"Just stupid ... benalu ... psycho-freak!" Demikian Magnis Suseno mencap kalangan golput dalam pemilu dan pilpres lalu. Berhubung pilpres telah 99 persen usai dengan diputuskannya sengketa pilpres oleh Mahkamah Konstitusi, kiranya sudah tiba waktu yang tampan untuk mengevaluasi pilihan-pilihan sikap politik hari kemarin, termasuk soal golput versus dukung-mendukung.
Dalam pandangan Magnis, kaum golput adalah penumpang gelap, menikmati alam demokrasi tanpa mau ikut merepotkan diri memperjuangkan atau sekadar mempertahankannya.
Benarkah demikian? Ataukah, seperti tudingan balik kaum golput, adalah para kontestan hajatan pemilu dan pilpres berikut barisan tim suksesnya para pembajak demokrasi itu?
Permenungan ini didorong pula oleh dua kebetulan. Pertama, adalah film Iron Jawed Angles yang ditayangkan lagi HBO. Saya menontonnya lagi beberapa pekan lalu untuk mengisi waktu berleha-leha.
Kebetulan kedua adalah buku Social Movements and Democracy in the 21st Century. Ini karya anyar sosiolog Selandia Baru, Dylan Taylor, diterbitkan Palgrave Macmillan 2017 lalu. Saya baru menyadari lagi kehadirannya di rumah saat mengatur-mengatur buku seusai membeli rak baru.
Iron Jawed Angels adalah drama sejarah perjuangan Alice Paul, Lucy Burns, Inez Molholland, dan para perempuan aktivis hak sipil perempuan Amerika Serikat era 1910-1920. Mereka menuntut hak perempuan ikut memilih dalam pemilu (women's suffrage).

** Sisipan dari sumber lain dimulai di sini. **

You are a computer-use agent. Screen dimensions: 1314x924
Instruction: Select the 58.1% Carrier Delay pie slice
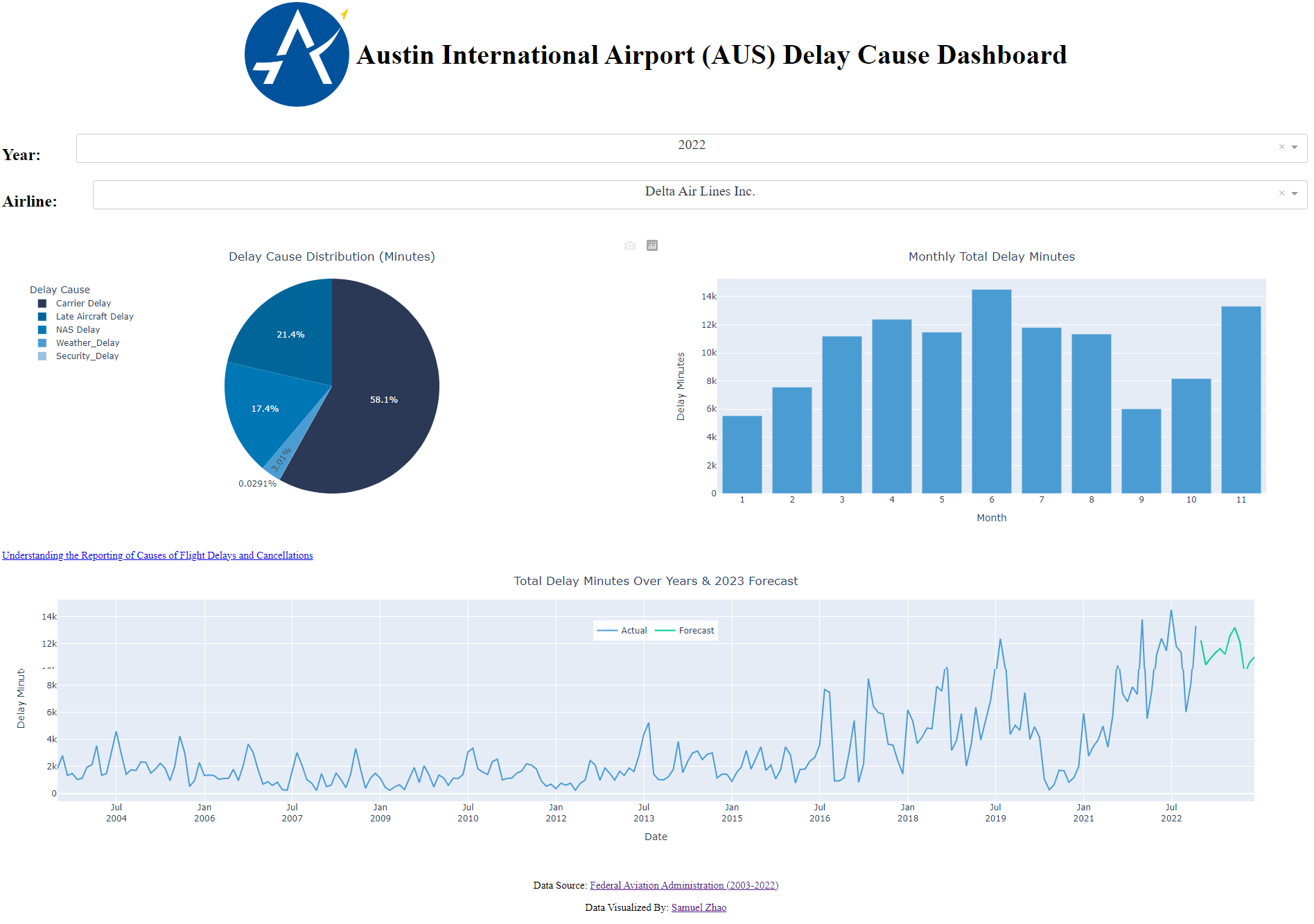(x=383, y=399)
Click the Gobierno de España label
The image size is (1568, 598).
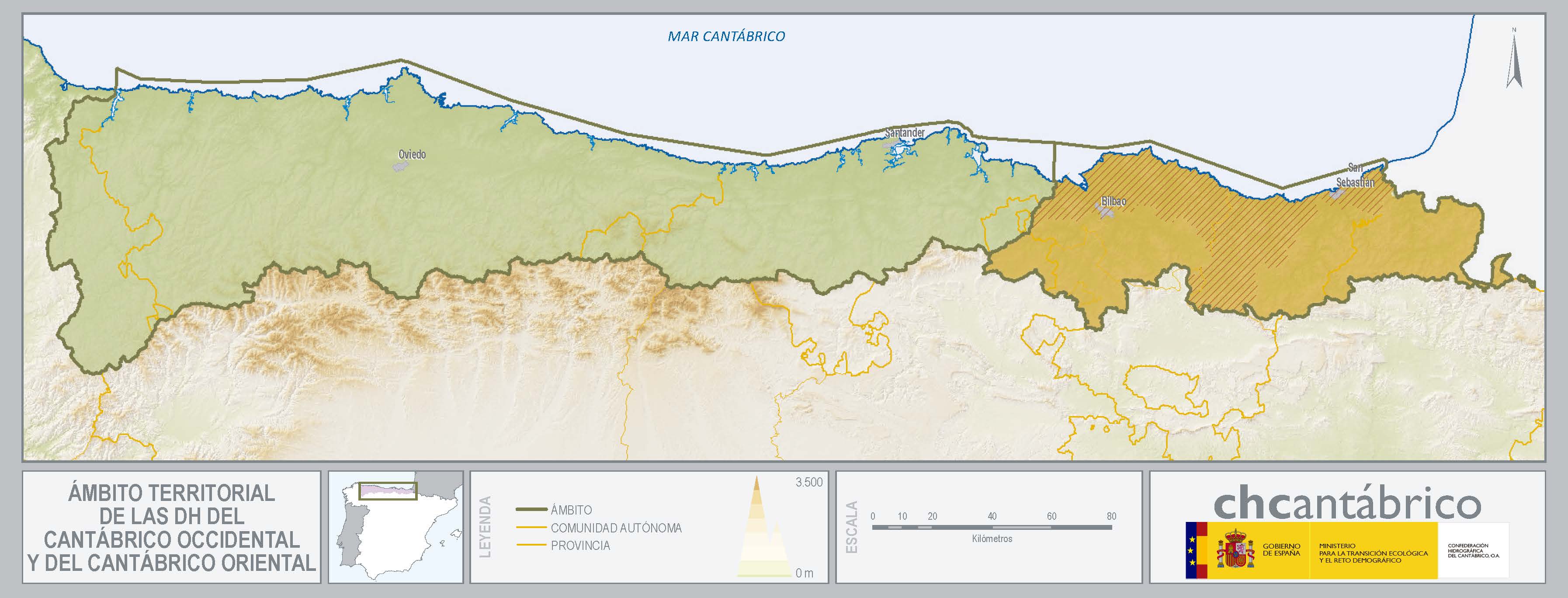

Bukan perjuangan mudah. Bayangkan saja, tuntutan women's suffrage di Amerika Serikat sudah kencang sejak konvensi Seneca Falls pada 1848. Lebih dari setengah abad kemudian barulah hak ini berhasil direbut oleh para aktivis perempuan generasi kedua. Itupun dengan perjuangan berdarah-darah: aksi-aksi demonstrasi yang berbuah pemukulan dan pemenjaraan, juga mogok makan dalam penjara.
Di banyak tempat dalam sejarah, demokrasi dalam tingkatan yang prosedural sekalipun adalah ruang bermain eksklusif para elit---politik dan ekonomi. Tidak semua grup sosial diperbolehkan terlibat. Bahkan di negeri demokrasi purba seperti kota-kota Yunani Kuno, partisipasi dalam pengambilan kebijakan publik adalah hak istimewa para patrician. Sementara perempuan, budak, pun warga kota lelaki merdeka yang bukan keturunan ayah-ibu kelahiran setempat dilarang ambil bagian.
Perubahan menjadi masyarakat lebih beradab yang mengakui hak semua golongan untuk terlibat dalam hajatan demokrasi hanya bisa terjadi melalui perjuangan panjang dan berat, tak pernah jadi hadiah sukarela kelas penguasa.
Pengorbanan dalam merebut demokrasi---sekalipun prosedural semata---merupakan salah satu alasan Magnis Suseno marah-marah kepada kalangan golput.